--- EXERCISE AIM ---
Copy out the lines from the line containing "will tap(759, 419)." up to and including the line containing "This screenshot has width=1253, height=801.", reproducing each one exactly.

--- LISTED RECORDS ---
------------------------------------
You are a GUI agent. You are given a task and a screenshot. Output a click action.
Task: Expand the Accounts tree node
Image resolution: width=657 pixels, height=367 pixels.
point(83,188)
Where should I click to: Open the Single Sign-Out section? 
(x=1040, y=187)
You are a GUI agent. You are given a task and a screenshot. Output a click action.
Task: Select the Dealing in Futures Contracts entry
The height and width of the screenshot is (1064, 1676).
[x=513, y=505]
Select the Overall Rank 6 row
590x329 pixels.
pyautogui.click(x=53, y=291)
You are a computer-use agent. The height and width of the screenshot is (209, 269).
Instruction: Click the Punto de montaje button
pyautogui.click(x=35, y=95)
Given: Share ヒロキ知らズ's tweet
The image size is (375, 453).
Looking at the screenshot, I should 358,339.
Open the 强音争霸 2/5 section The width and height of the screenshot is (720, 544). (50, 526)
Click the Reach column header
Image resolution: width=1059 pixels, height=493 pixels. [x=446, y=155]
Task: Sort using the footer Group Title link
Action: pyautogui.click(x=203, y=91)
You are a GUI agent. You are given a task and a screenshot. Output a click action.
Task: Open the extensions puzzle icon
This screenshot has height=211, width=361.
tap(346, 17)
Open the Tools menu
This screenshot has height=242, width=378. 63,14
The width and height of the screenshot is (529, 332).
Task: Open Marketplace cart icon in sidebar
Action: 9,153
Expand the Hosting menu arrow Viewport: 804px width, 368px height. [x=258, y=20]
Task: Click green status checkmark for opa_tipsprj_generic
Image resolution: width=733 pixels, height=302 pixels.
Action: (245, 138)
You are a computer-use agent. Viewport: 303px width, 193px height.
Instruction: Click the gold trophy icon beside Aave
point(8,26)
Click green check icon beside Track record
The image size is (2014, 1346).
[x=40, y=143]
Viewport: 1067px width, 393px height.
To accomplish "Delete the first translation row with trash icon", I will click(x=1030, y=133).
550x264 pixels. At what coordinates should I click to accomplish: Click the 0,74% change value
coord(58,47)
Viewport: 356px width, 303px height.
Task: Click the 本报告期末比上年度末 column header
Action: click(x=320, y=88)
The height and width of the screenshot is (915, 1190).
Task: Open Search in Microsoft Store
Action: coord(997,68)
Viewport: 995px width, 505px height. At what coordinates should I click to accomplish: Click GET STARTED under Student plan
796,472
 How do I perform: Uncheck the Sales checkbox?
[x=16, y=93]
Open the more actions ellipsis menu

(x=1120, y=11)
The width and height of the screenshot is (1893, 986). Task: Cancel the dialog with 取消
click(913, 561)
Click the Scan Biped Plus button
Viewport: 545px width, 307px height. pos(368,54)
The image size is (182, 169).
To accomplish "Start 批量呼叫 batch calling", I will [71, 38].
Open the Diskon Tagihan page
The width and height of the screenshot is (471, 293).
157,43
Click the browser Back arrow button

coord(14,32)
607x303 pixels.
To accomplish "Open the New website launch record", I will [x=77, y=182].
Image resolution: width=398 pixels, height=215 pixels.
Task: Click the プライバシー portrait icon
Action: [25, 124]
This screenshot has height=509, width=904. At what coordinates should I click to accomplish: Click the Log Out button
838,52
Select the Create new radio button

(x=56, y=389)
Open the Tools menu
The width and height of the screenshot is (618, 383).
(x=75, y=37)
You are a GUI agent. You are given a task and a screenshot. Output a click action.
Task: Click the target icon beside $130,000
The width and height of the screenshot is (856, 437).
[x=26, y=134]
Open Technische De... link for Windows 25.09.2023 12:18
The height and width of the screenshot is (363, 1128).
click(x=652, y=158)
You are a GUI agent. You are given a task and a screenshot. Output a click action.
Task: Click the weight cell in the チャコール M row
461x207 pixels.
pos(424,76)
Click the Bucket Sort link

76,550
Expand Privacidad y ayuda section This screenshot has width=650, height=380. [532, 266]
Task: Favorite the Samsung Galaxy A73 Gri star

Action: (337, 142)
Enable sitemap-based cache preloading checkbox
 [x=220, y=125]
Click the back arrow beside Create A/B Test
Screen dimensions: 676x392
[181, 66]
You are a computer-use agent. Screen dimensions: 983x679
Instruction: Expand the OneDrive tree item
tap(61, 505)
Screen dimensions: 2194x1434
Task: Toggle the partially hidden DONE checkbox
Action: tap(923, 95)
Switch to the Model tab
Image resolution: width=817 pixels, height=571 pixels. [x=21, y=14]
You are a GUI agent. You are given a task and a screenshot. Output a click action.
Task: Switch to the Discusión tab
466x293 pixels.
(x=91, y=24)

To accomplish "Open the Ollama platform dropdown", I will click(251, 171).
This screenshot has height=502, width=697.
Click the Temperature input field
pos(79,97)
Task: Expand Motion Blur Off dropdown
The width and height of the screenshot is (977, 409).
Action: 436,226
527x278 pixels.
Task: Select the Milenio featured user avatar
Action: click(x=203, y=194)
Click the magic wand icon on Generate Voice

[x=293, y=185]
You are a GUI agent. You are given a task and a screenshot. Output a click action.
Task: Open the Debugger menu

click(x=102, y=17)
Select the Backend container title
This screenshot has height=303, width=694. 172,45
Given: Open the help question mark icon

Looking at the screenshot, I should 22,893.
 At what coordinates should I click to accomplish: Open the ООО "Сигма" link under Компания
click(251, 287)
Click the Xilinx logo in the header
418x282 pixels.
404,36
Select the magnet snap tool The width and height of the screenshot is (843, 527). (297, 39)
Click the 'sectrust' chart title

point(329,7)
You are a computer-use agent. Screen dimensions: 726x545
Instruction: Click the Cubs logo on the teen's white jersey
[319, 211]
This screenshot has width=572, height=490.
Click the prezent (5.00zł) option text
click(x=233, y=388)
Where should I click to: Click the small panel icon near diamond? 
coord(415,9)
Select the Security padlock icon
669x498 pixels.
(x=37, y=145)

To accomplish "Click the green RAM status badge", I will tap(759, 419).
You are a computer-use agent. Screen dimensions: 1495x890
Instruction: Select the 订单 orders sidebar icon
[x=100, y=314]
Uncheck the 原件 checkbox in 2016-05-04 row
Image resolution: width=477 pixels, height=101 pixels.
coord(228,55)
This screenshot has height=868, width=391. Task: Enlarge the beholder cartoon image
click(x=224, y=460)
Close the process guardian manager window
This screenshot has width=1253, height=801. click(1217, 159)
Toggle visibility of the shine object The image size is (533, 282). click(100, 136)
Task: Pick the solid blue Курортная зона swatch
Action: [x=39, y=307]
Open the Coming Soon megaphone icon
------------------------------------
--- EXERCISE SOLUTION ---
To accomplish "Click the green RAM status badge", I will tap(759, 419).
You are a computer-use agent. Screen dimensions: 1495x890
Instruction: Select the 订单 orders sidebar icon
[x=100, y=314]
Uncheck the 原件 checkbox in 2016-05-04 row
Image resolution: width=477 pixels, height=101 pixels.
coord(228,55)
This screenshot has height=868, width=391. Task: Enlarge the beholder cartoon image
click(x=224, y=460)
Close the process guardian manager window
This screenshot has width=1253, height=801. click(1217, 159)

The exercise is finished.